In case we use the task interface one certainly has to be careful in managing the dependencies correctly in order to avoid dead-locks.

  • Math users?

    Not affected, I think.

  • Stan?

    Not at all.

  • Stan interface users?


  • Stan interface maintainers?

    Integrate the library just like CVODES. Actually, RStan would just use RcppParallel, so it is more like BH and RcppEigen except that there is a shared library that has to be linked to. PyStan maintainers will probably build the library themselves, but talking to them it seems as they meet all the requirements (in particular on Windows wrt to the make and the compiler).

    Please update with current information

  • Can we still support all the same compilers we support now?

    • Test on Windows gcc 4.9.3 RcppParallel can build the TBB on Windows using RTools.
    • Test current default Mac XCode clang, Works, yes.
    • Test on current default Linux compiler; Works, yes.
  • How much time does this add to compiling the first model with:

    35s compile time without build paralellization; 11s with 4 cores

    • RStan? Not applicable (Windows & Mac use binaries)
    • CmdStan? Same story.
    • What about subsequent compile times? It adds an additional shared linking step. Don’t know how much (not a lot is my guess). can you update this with more than a guess?

What data are you looking for? I eye-balled the runtimes of our Jenkins on the TBB PR’s and there I do not see any noticeable increase in the overall time it takes to test things (and these do trigger the build of the TBB and the linking of the TBB).

  • Where do we want to use this? Does any other source code need to change?

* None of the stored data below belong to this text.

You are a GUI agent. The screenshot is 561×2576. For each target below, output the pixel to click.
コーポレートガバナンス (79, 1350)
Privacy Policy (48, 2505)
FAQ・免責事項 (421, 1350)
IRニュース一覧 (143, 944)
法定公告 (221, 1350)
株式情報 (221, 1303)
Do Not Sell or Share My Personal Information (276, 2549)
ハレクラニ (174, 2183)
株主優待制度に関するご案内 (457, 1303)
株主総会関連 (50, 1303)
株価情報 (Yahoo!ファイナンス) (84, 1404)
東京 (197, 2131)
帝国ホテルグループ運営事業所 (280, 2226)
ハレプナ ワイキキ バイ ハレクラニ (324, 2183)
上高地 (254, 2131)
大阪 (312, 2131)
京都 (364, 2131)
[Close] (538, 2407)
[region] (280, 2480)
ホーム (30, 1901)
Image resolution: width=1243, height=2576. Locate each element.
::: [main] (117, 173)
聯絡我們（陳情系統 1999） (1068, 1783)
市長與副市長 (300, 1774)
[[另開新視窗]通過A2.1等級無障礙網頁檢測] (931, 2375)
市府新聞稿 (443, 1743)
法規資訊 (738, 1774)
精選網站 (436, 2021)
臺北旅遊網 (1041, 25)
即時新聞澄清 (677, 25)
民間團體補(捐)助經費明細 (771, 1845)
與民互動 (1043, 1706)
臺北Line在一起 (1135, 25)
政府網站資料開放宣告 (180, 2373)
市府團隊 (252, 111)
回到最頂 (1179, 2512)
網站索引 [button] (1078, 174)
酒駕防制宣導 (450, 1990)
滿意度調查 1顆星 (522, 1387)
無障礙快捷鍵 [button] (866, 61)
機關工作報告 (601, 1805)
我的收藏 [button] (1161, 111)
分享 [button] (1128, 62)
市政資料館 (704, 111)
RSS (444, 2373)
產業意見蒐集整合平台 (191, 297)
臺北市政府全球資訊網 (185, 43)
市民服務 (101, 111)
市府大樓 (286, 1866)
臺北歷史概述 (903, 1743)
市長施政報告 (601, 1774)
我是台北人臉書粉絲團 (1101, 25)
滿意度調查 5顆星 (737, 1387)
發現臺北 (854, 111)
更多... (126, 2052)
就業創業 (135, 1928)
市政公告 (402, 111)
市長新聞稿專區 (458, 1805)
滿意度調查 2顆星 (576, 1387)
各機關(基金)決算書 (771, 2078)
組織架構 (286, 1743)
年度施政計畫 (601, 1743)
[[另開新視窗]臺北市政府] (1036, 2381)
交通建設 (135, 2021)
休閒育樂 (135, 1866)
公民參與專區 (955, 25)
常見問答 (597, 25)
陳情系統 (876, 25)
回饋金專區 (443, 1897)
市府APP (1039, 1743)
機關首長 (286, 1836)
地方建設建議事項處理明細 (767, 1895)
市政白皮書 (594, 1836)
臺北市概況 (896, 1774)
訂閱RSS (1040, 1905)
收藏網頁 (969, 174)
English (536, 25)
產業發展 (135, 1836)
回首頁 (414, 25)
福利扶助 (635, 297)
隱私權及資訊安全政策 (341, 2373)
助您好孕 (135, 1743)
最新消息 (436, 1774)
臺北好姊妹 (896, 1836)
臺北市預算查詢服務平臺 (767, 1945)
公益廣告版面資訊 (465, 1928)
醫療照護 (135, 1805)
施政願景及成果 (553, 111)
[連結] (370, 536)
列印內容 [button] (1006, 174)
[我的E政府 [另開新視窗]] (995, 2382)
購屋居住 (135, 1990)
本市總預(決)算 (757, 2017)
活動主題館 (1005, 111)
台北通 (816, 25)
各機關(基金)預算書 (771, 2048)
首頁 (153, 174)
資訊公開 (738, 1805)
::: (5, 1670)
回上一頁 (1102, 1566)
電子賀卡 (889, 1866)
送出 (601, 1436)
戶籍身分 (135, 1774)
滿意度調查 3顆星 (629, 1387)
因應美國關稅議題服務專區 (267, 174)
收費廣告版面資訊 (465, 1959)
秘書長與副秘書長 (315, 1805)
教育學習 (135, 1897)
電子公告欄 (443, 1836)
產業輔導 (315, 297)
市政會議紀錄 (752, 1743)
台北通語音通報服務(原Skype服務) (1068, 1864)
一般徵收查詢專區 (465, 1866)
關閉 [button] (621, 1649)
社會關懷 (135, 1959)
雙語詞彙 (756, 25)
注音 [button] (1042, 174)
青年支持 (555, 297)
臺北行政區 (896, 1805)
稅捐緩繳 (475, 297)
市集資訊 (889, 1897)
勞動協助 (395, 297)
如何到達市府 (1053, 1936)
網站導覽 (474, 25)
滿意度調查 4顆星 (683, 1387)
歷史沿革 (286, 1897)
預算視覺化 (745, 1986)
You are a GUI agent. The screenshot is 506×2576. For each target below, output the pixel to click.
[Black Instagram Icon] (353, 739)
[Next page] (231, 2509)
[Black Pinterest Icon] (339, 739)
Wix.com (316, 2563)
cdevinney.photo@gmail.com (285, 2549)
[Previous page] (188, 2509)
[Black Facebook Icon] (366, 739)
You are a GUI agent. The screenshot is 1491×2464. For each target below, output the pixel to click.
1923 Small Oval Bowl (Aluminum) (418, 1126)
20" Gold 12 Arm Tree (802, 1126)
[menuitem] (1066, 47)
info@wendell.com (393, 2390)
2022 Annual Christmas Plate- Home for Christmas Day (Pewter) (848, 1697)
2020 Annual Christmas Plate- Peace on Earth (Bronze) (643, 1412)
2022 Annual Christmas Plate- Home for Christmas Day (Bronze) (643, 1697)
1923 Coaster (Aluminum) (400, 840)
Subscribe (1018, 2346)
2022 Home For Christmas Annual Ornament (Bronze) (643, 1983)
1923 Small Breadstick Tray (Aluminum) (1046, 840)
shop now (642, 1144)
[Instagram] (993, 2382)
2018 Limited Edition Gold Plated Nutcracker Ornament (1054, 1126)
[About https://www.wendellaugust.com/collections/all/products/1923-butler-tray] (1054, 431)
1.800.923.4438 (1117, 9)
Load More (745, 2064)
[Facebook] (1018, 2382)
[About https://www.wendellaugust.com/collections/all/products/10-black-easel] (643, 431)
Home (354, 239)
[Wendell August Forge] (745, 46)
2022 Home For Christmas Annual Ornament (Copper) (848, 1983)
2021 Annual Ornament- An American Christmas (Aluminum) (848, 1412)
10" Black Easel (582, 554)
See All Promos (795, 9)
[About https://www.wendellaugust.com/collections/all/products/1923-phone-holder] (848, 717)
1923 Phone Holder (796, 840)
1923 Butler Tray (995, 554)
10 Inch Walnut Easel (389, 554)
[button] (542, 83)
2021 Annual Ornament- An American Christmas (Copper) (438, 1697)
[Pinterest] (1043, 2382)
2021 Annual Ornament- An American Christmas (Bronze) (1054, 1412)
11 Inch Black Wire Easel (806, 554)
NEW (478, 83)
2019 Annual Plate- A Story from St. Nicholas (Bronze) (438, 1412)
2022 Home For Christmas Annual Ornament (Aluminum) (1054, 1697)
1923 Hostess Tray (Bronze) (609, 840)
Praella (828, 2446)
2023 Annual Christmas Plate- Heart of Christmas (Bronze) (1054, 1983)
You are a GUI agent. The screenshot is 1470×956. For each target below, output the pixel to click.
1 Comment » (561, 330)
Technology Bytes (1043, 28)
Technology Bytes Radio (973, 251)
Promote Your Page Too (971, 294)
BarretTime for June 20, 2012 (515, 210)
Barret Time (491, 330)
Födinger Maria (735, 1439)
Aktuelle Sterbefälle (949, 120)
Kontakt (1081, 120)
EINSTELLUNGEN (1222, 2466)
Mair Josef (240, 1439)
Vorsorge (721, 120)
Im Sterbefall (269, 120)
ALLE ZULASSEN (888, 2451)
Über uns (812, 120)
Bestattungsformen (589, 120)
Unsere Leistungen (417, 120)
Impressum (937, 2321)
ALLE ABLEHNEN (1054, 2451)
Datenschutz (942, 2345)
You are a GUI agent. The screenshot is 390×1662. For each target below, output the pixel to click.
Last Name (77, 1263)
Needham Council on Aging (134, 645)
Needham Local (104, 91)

    The math library needs changes and the interfaces need build system changes.

  • How difficult would it be to write our own version of just the functionality we require?

    Impossible! That’s way too much clever code there. We can allow for nested parallelism and even have the chance to parallelize NUTS itself using the dynamic graph building scheme from the TBB. Lot’s of very useful building blocks for parallelism are just there.

    Could you rewrite this answer? It’s not impossible. Could you be clearer about the technical claim? What is the functionality we require? Once that’s in place, we can actually have a discussion about whether that functionality is difficult.

Well, I do think that there are a lot of things about parallelism which we (or at least myself) don’t know ourselves, but these are important. So to give a complete list of the actual features needed is hard sine it is about the unkowns. An example for this are scalable memory allocators. I did not know about them, but these turn out to be very important for good performance.

Things coming to my mind:

  • scheduler implementing work-stealing technique
  • scalable memory allocators + memory pools
  • high-level parallel for/reduce/scan facilities
  • thread safe containers (vector)
  • combinable class which allows to easily implement accumulators which accumulate by thread and then you combine at the very end
  • very modular design of the library allows to combine different patterns as needed (you can do a deterministic reduce)
  • management of thread arenas => we could have one arena per Stan model where we run multiple chains within one arena. Whenever one chain finishes, the freed resource goes to the other chains. Multiple arenas can easily be setup to run multiple models (useful for httpstan, for example).